Dans le cas de l’accident du 28 juillet, le voilier flottait encore assez haut lors de l’hélitreuillage de son équipage qui avait percuté le bib. Comme le 4 août, il faisait très beau et la mer était calme mais ce type d’accident peut survenir aussi bien par mauvais temps. (© Marine nationale)

 

 

Premier acte, le 17 juillet, à une vingtaine de milles à l’Est du cap d’Antibes. Deux personnes, le père et le fils, naviguent à bord de leur vedette de 11 mètres lorsqu’ils heurtent un OFNI. Le choc est violent, la voie d’eau considérable. Ils ont tout juste le temps de percuter leur radeau de survie et d’y prendre place. Parvenant à joindre les pompiers et la gendarmerie avec leur téléphone mobile, ces derniers préviennent le Centre régional opérationnel de surveillance et de secours de la Méditerranée. Le CROSS MED diffuse un Mayday, engage une vedette et un hélicoptère des douanes, et déroute un yacht tout proche. Celui-ci est le premier sur zone et il recueille les deux naufragés sains et saufs. Ils sont ensuite transférés sur la vedette des Douanes et ramenés au Vieux port de Cannes.

 

Deuxième acte, le 28 juillet, à 75 milles au Sud-Ouest de Toulon (à la limite des zones française et espagnole). Un voilier heurte un OFNI et prend l’eau au point que les sept équipiers ne sont pas sûr de pouvoir étaler. Un appel de détresse en VHF est émis sur le canal 16 et reçu par le CROSS MED à 16h30. Celui-ci mobilise aussitôt deux aéronefs de la Marine nationale.
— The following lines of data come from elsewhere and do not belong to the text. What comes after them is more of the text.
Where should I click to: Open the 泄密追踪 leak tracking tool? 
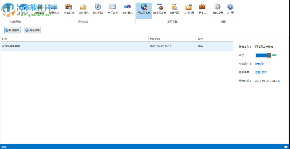point(69,9)
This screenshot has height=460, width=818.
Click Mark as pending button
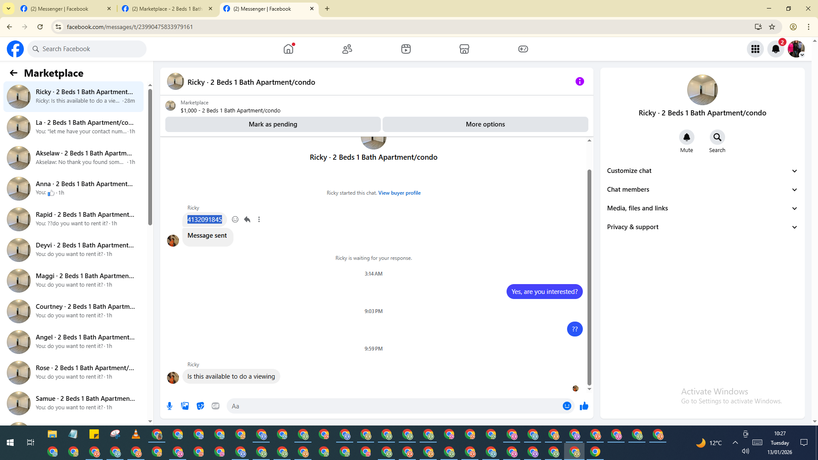pos(273,124)
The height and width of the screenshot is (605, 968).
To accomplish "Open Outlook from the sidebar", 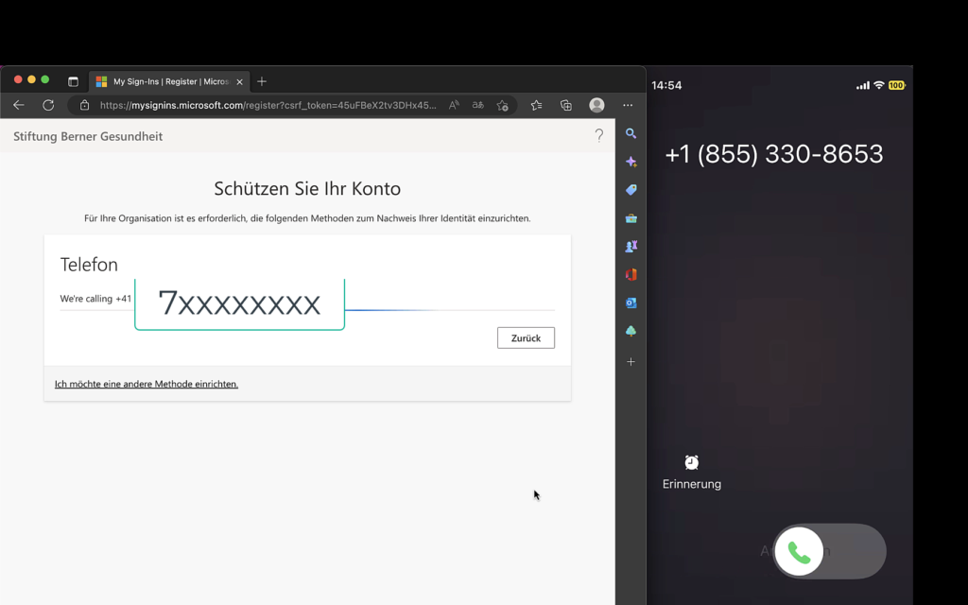I will click(631, 303).
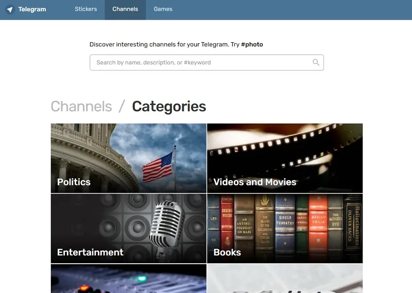Open the Books category tile
The height and width of the screenshot is (293, 412).
pyautogui.click(x=285, y=229)

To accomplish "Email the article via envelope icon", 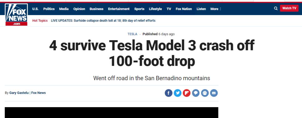I will [x=214, y=93].
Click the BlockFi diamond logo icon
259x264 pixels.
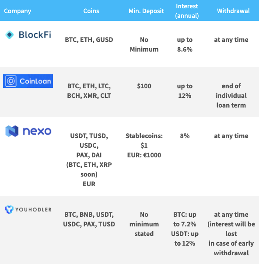click(x=10, y=35)
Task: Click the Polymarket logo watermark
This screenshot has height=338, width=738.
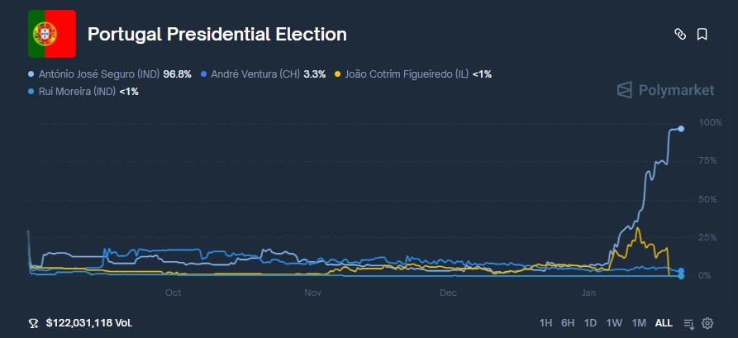Action: pos(665,90)

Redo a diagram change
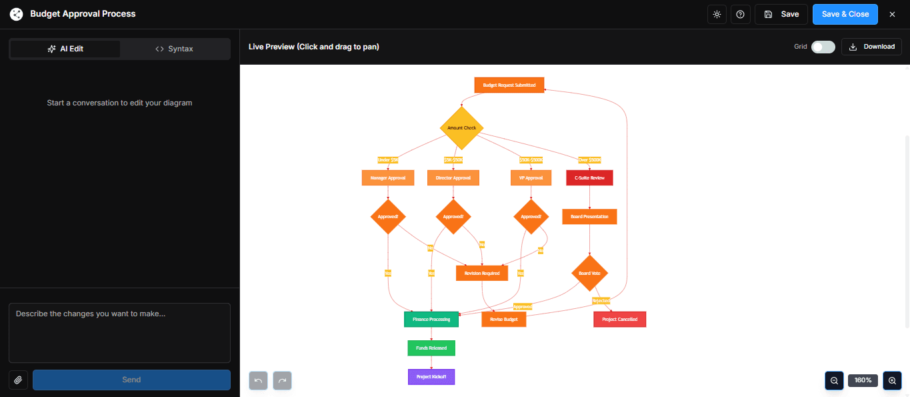coord(282,380)
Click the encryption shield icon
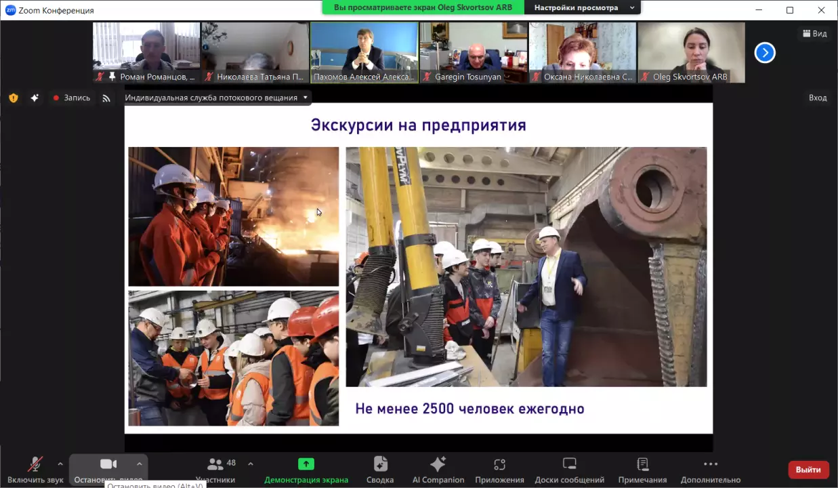This screenshot has height=488, width=838. coord(14,98)
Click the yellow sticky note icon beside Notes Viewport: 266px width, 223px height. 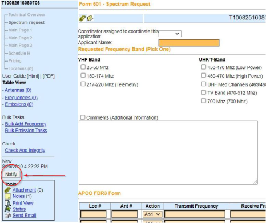[7, 196]
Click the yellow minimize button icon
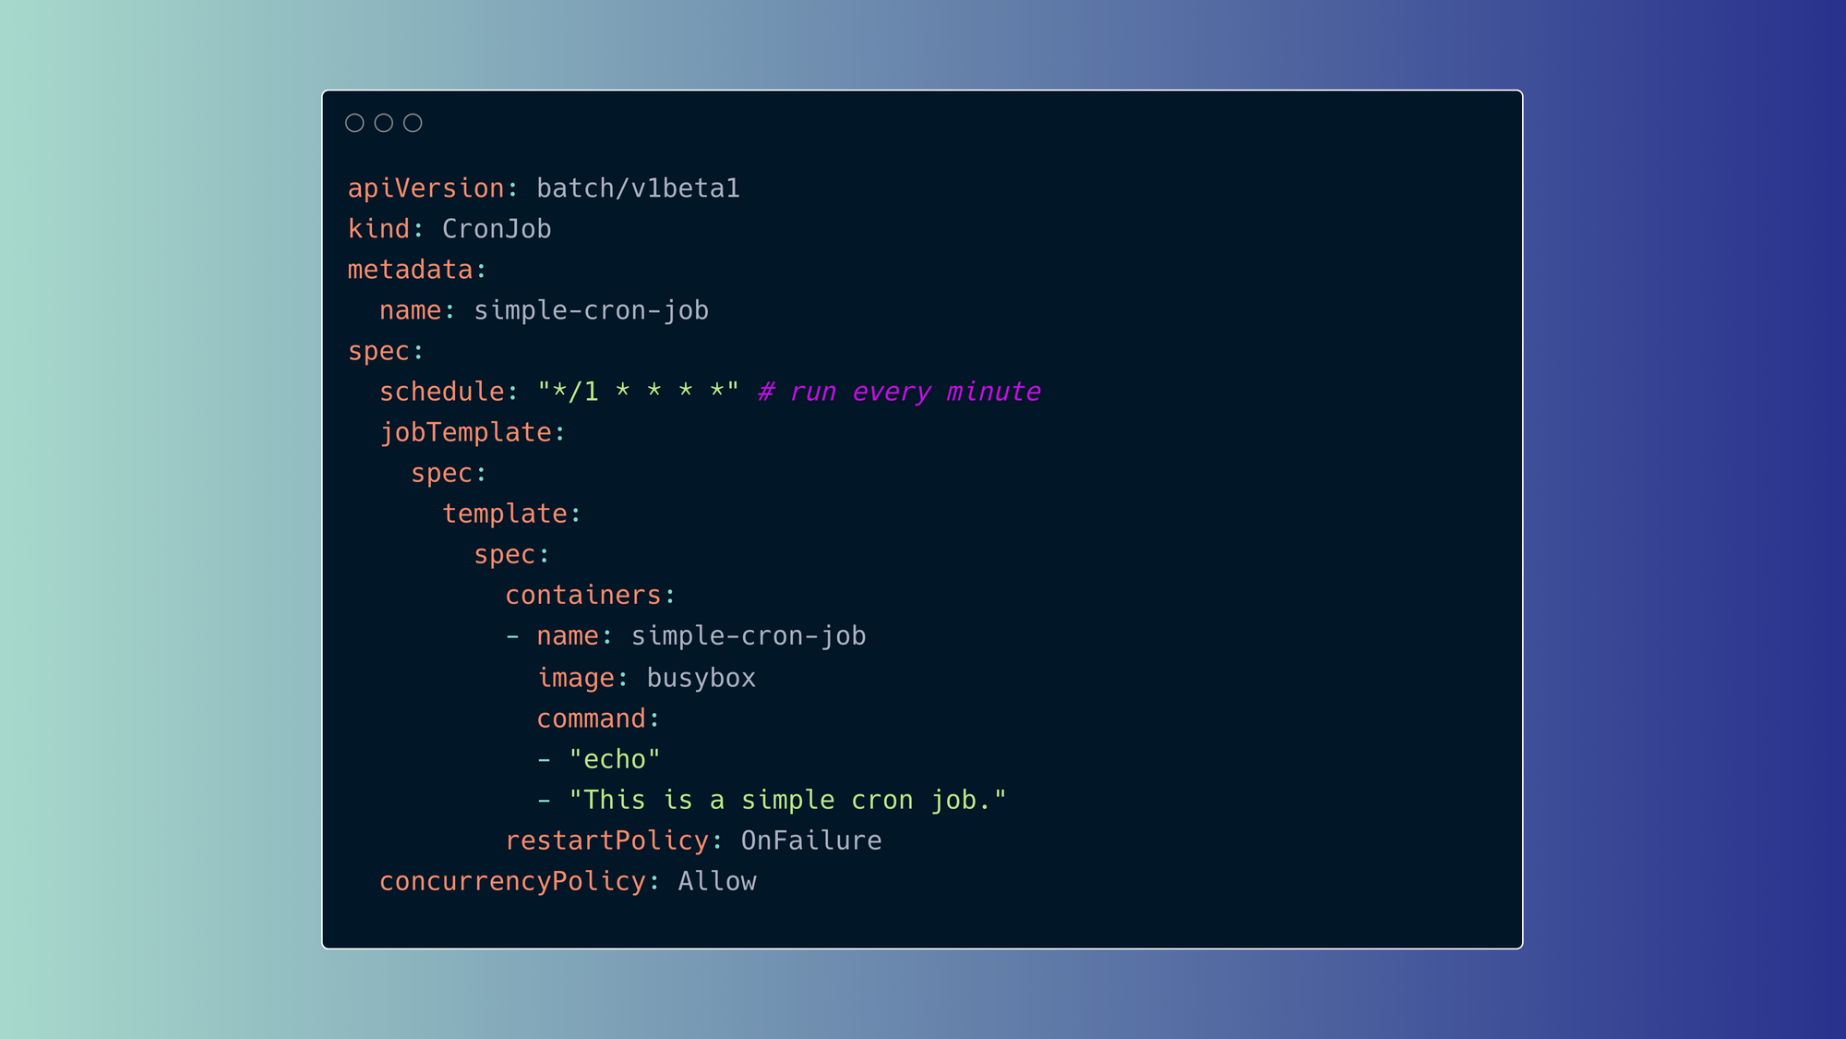This screenshot has height=1039, width=1846. pyautogui.click(x=384, y=123)
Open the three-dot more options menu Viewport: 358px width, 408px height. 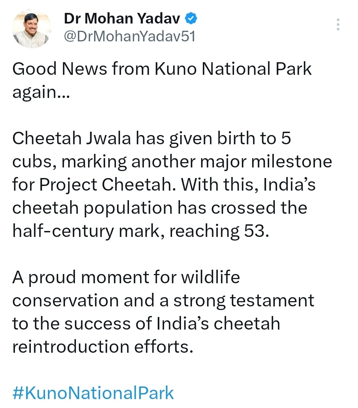(338, 24)

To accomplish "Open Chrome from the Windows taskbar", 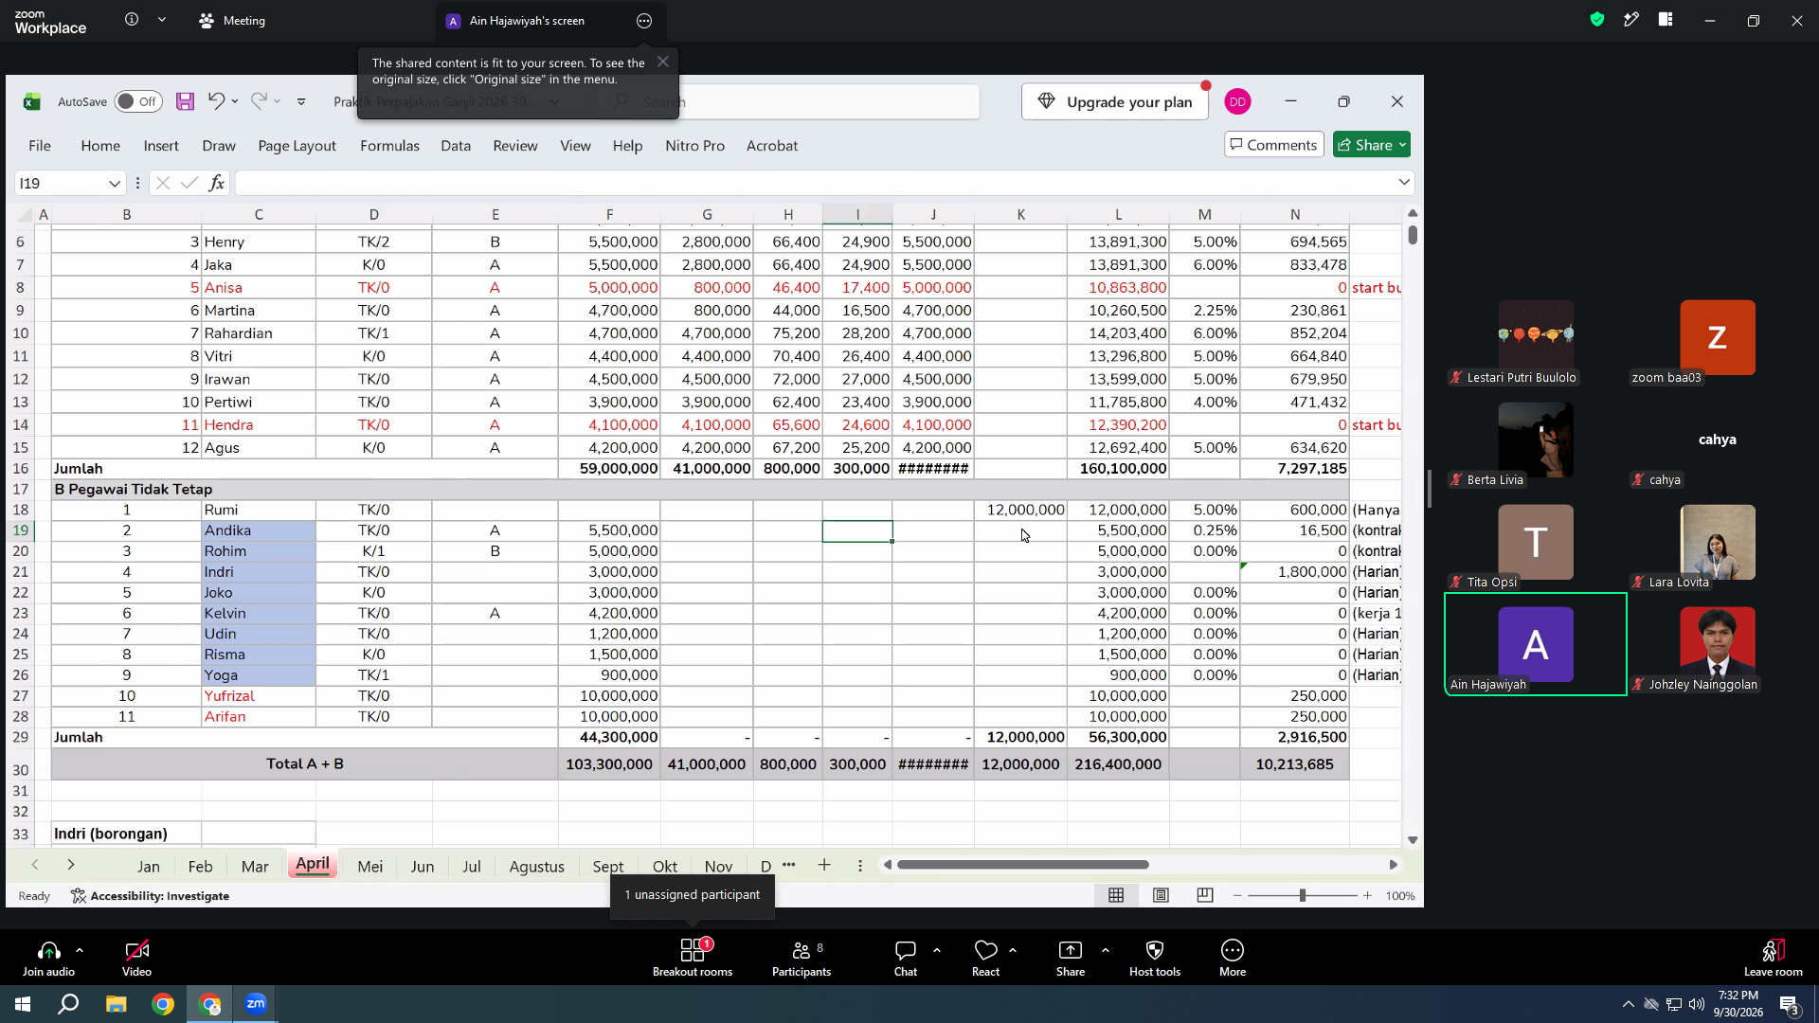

L’avion de sauvetage maritime Falcon 50 localise l’accident afin que l’hélicoptère Dauphin de la flottille 35F hélitreuille les marins et les dépose sur un remorqueur espagnol qui avait été dérouté. Un hélicoptère Augusta 139 de la SASEMAR (société chargée du sauvetage en mer en Espagne) les prend alors en charge et les conduit en Espagne. Ils sont physiquement indemnes.

 

 

S’il ne semble pas que ce soit le cas pour les trois fortunes de mer évoquées dans cet article, le risque de « carambaleinage » ne doit pas être totalement écarté. Mais il concerne surtout les navires rapides, multicoques ou ferries, qui surprennent les grands cétacés par leur vitesse. Ceux-ci n’ont donc pas le temps de sonder avant la collision. Ici, un rorqual commun de plus de 16 mètres, photographié à mi-distance entre la Camargue et le Nord-Ouest de la Sardaigne. (© Olivier Chapuis)

 

 

Troisième acte, le 4 août, à l’Est de la Corse. En début d’après midi, les quatre équipiers d’un ketch de 18 mètres, en route vers l’île italienne de Pianosa, préviennent par VHF l’antenne corse du CROSS MED qu’ils ont heurté un OFNI, sont en train de couler et évacuent dans l’annexe. Un hélicoptère de l’armée de l’Air, basé à Solenzara, et la vedette SNSM 132 de Bastia sont immédiatement envoyés sur zone où l’annexe est localisée. L’hélico guide alors un autre bateau de plaisance vers celle-ci et l’équipage est récupéré. Le voilier sombre peu après.

 

S’ils n’ont pas de valeur statistique stricto sensu, ces trois événements survenus en si peu de temps confortent néanmoins mon analyse de l’article précité et de la longue série que j’ai déjà consacrée ces dernières années à la question des OFNI en général et des conteneurs perdus en particulier (le 2 décembre 2009, le 19 novembre 2010, le 30 novembre 2011, le 11 janvier 2012, le 14 août 2012). Concernant ces derniers, leur nombre est bien supérieur aux chiffres officiels. Et ce n’est pas voir le mal partout au-dessus des abysses que de dénoncer cette sous-estimation.

 

O.C.

 

 

Le 4 août, le ketch a sombré rapidement. Outre les conteneurs, le type de gros déchets flottant au ras de l’eau, ou entre deux eaux, va de la bille de bois au frigo… (© Armée de l’air)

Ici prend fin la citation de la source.